[Task goal]: Repeat the material below verbatim, starting at the line that contains "Select the Parameters Reviewed heading" and ending at the line that contains "Action: pyautogui.click(x=210, y=61)", both included. Omit the pictures from your copy.

[Record excerpts]:
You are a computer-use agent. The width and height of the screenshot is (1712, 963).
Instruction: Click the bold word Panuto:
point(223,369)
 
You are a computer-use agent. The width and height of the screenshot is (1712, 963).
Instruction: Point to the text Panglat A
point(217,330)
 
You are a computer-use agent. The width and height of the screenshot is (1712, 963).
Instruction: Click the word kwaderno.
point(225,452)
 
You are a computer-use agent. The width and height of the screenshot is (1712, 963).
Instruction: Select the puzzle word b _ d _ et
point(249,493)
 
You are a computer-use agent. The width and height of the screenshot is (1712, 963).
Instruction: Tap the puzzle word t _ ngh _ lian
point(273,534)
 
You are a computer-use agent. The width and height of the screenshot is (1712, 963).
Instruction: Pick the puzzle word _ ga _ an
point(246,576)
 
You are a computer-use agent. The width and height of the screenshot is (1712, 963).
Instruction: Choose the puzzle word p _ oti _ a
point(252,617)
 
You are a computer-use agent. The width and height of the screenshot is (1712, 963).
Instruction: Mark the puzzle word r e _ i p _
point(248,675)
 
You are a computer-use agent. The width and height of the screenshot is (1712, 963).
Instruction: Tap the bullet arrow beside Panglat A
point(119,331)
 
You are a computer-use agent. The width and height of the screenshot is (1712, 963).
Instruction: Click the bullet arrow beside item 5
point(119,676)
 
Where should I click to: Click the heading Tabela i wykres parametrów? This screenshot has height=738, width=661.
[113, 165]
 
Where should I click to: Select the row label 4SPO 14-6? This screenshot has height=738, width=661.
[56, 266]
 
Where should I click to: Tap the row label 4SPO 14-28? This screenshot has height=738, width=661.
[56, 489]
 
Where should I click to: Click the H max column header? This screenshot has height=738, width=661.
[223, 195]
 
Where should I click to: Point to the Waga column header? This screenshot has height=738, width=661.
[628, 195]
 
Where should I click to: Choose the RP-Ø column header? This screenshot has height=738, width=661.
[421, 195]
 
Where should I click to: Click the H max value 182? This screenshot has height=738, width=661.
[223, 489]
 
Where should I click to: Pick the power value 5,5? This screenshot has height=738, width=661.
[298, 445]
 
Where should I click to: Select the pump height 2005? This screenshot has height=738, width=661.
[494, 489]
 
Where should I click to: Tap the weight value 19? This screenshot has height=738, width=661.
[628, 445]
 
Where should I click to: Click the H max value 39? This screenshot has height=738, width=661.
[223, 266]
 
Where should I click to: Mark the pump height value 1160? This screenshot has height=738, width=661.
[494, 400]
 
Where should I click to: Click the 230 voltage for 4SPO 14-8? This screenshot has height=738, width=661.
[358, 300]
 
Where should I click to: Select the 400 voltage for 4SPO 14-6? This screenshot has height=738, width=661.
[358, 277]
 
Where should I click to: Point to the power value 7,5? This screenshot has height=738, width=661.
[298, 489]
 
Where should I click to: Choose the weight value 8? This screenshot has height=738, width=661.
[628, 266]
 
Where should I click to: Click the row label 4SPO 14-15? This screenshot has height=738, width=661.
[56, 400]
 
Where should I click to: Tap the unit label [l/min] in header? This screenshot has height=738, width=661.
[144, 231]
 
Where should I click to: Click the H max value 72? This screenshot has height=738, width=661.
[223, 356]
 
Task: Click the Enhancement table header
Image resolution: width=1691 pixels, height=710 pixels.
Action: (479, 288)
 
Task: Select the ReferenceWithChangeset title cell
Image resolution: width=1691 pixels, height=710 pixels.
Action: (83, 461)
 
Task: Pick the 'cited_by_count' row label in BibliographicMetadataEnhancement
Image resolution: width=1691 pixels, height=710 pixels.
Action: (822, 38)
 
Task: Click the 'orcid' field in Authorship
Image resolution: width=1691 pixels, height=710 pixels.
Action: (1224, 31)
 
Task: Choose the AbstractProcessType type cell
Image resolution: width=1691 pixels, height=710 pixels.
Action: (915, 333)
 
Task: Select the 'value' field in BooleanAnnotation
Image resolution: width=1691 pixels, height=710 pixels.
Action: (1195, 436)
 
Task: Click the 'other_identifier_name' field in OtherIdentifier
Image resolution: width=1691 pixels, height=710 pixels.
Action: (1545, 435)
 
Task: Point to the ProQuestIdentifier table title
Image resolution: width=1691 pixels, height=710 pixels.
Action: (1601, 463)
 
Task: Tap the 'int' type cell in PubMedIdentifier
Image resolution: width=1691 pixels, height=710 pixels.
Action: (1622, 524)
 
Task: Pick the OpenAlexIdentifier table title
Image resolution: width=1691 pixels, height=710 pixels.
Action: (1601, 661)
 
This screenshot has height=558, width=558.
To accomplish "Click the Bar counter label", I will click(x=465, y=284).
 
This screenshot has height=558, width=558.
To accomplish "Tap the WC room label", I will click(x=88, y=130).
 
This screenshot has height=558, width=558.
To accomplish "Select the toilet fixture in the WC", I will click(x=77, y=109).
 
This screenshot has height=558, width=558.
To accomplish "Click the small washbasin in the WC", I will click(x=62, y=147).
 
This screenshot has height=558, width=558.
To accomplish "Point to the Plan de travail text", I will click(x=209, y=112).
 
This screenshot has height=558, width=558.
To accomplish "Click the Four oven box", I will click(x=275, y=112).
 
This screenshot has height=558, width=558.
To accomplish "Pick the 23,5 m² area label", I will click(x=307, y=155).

* * *

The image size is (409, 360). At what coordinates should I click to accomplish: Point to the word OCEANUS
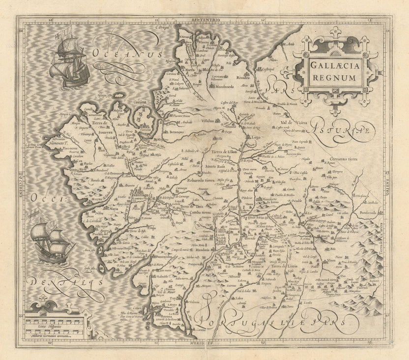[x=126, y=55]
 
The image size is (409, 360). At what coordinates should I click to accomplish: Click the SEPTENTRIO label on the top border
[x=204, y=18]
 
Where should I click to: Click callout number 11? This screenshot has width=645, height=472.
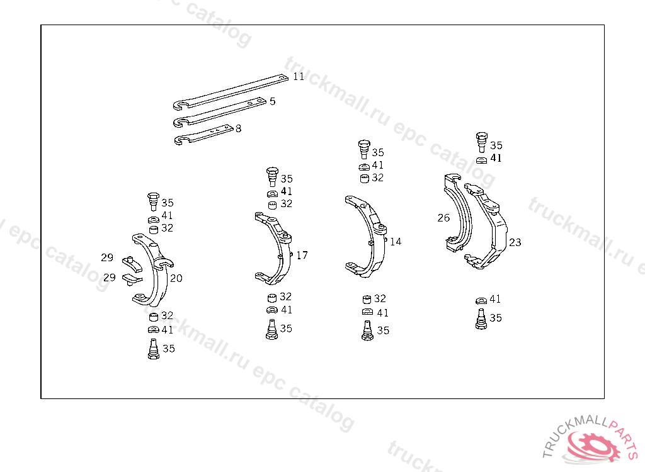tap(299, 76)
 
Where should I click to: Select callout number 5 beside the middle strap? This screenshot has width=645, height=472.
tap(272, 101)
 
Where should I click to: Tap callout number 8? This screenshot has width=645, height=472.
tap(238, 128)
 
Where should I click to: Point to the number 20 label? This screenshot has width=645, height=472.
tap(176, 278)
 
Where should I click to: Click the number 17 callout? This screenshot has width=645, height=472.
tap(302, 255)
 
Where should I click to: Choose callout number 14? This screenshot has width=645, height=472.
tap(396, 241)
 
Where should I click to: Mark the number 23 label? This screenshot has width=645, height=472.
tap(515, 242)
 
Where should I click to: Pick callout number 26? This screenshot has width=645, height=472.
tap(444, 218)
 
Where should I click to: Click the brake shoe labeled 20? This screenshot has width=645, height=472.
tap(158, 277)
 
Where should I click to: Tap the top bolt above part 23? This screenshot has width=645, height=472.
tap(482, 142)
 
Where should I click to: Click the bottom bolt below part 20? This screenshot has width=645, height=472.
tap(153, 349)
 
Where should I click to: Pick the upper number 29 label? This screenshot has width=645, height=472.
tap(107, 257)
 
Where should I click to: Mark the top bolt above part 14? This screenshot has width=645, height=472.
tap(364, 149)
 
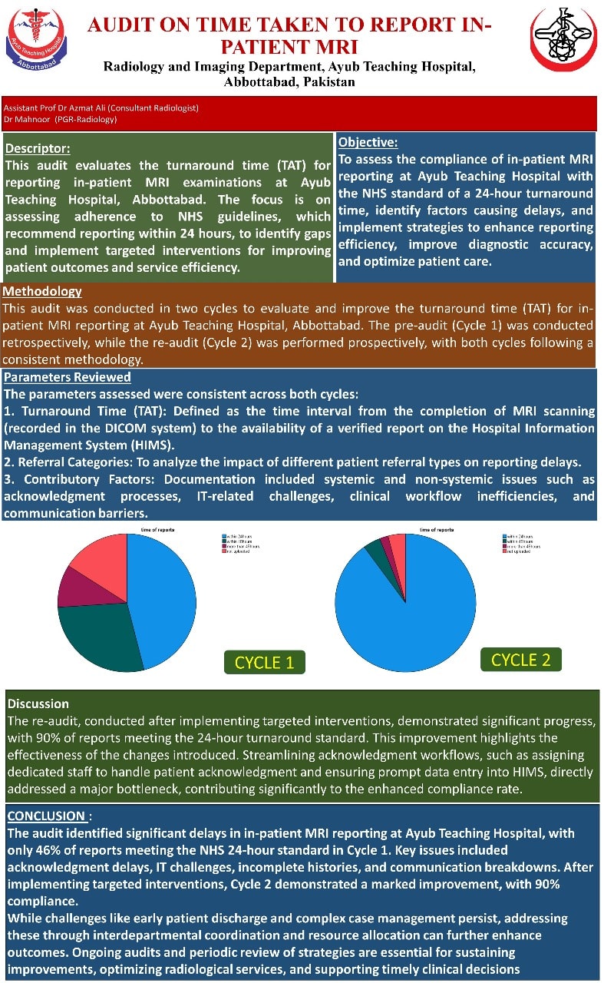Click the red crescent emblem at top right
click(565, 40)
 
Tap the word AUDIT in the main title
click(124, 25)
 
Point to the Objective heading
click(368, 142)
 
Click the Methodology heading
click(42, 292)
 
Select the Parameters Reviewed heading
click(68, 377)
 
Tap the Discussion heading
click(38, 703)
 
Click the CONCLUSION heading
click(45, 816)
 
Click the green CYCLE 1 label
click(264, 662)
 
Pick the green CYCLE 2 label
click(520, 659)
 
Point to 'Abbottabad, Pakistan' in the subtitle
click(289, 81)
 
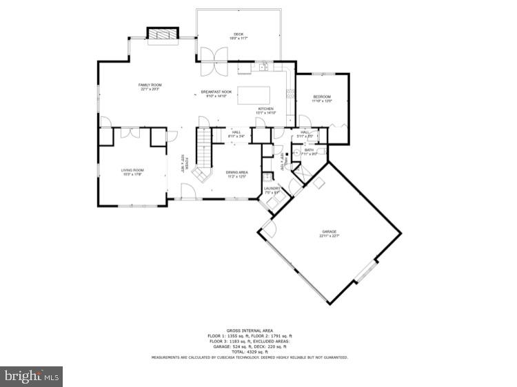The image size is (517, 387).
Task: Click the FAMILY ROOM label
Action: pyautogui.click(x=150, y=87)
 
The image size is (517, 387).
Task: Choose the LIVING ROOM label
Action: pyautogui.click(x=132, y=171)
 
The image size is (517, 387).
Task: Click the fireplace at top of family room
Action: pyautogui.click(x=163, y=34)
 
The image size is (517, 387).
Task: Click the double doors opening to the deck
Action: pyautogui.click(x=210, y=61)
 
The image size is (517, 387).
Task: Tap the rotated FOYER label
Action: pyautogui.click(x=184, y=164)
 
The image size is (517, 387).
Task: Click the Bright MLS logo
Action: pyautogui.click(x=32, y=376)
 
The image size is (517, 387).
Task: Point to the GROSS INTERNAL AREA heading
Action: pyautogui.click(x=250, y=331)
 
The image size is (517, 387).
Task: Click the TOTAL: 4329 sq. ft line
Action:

[Result of the exercise]:
Select the Parameters Reviewed heading
click(68, 377)
 
Tap the Discussion heading
click(38, 703)
 
Click the CONCLUSION heading
click(45, 816)
 
Click the green CYCLE 1 label
click(264, 662)
 
Pick the green CYCLE 2 label
click(520, 659)
 
Point to 'Abbottabad, Pakistan' in the subtitle
click(289, 81)
 
The image size is (517, 387).
Task: Click the FAMILY ROOM label
Action: pyautogui.click(x=150, y=87)
 
The image size is (517, 387).
Task: Choose the LIVING ROOM label
Action: pyautogui.click(x=132, y=171)
 
The image size is (517, 387).
Task: Click the fireplace at top of family room
Action: pyautogui.click(x=163, y=34)
 
The image size is (517, 387).
Task: Click the double doors opening to the deck
Action: pyautogui.click(x=210, y=61)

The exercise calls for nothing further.